Rewriting HTML with the Fastly JavaScript SDK

Staff Software Engineer, WebAssembly

Customizing webpages for the viewer can require rewriting HTML retrieved from another source. Perhaps we make a request to a service owned by another team and need to selectively modify parts of the response. Maybe we want to cache the static parts of the page on the edge, closer to users, and perform the customization at a physical location that minimizes request latency. The Fastly Compute JavaScript SDK now comes with a streaming HTML rewriter that can achieve these goals with an ergonomic API that fits into existing web standards and outperforms general-purpose server-side DOM manipulation solutions.
The HTML rewriter is available in version 3.35.0 of the JS SDK, and documentation is available in the @fastly/js-compute docs.

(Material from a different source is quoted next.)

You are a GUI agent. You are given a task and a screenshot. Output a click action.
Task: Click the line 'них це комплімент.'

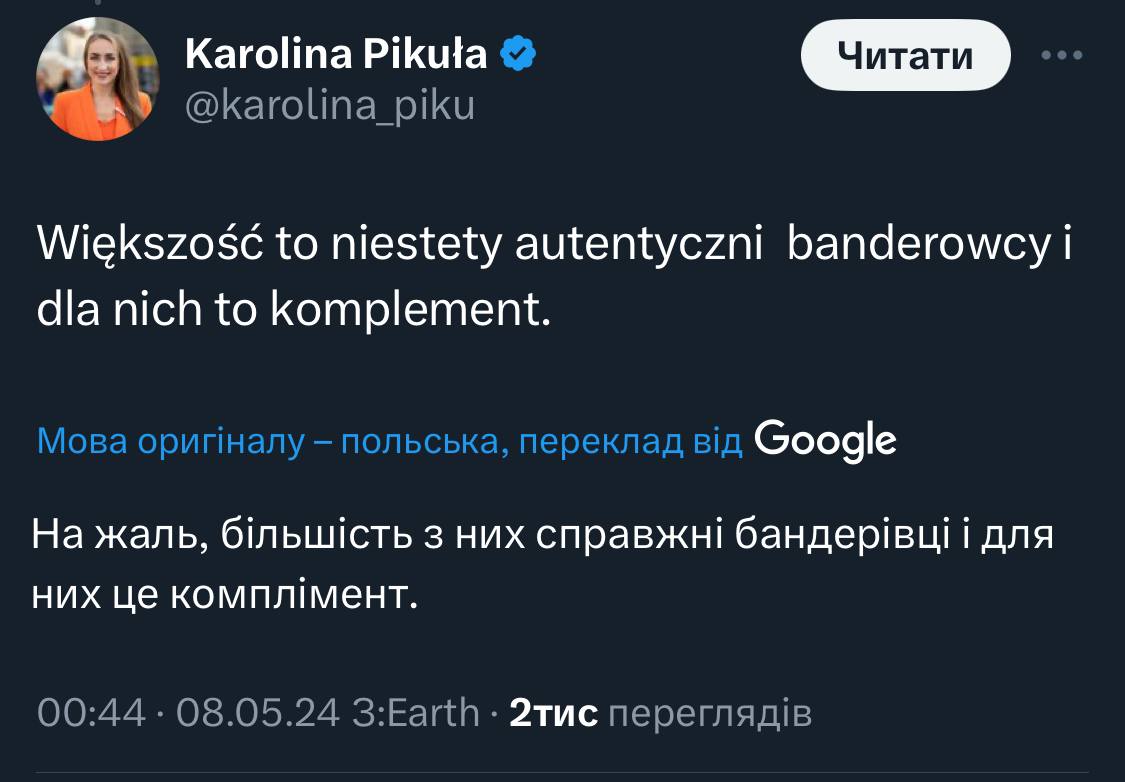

How the HTMLRewritingStream API Works
The JS SDK provides an HTMLRewritingStream type that lets you register rewriting callbacks on CSS selectors. When the rewriter encounters an element matching the selector, it calls the registered callback. This callback can manipulate the attributes of the element and add or remove content from the immediate context. After creating an instance of this type, you can pipe an HTML stream through it. For example, if we want to prepend the text “Header: “ to any h1 tags and add an attribute to div tags, we could write this:
/// <reference types="@fastly/js-compute" />
import { HTMLRewritingStream } from 'fastly/html-rewriter';
async function handleRequest(event) {
let transformer = new HTMLRewritingStream()

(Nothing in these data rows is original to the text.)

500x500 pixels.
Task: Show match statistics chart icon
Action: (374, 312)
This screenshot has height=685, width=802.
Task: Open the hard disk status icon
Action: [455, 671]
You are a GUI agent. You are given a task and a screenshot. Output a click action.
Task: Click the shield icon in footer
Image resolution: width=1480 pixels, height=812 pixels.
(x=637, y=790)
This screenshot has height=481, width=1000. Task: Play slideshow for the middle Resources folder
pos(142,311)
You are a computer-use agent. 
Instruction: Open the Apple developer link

.onElement("h1", e => e.prepend("Header: "))
.onElement("div", e => e.setAttribute("special-attribute", "top-secret"));
let body = (await fetch("https://example.com/")).body.pipeThrough(transformer);
return new Response(body, {
status: 200,
headers: new Headers({
"content-type": "text/html"
})
})
}
addEventListener("fetch", (event) => event.respondWith(handleRequest(event))); You construct the HTMLRewritingStream with two callbacks: one for H1 tags and one for divs. You make an HTTP request to retrieve an HTML page and pipe the response through the rewriting transformer. Finally, you return a response containing the rewritten body.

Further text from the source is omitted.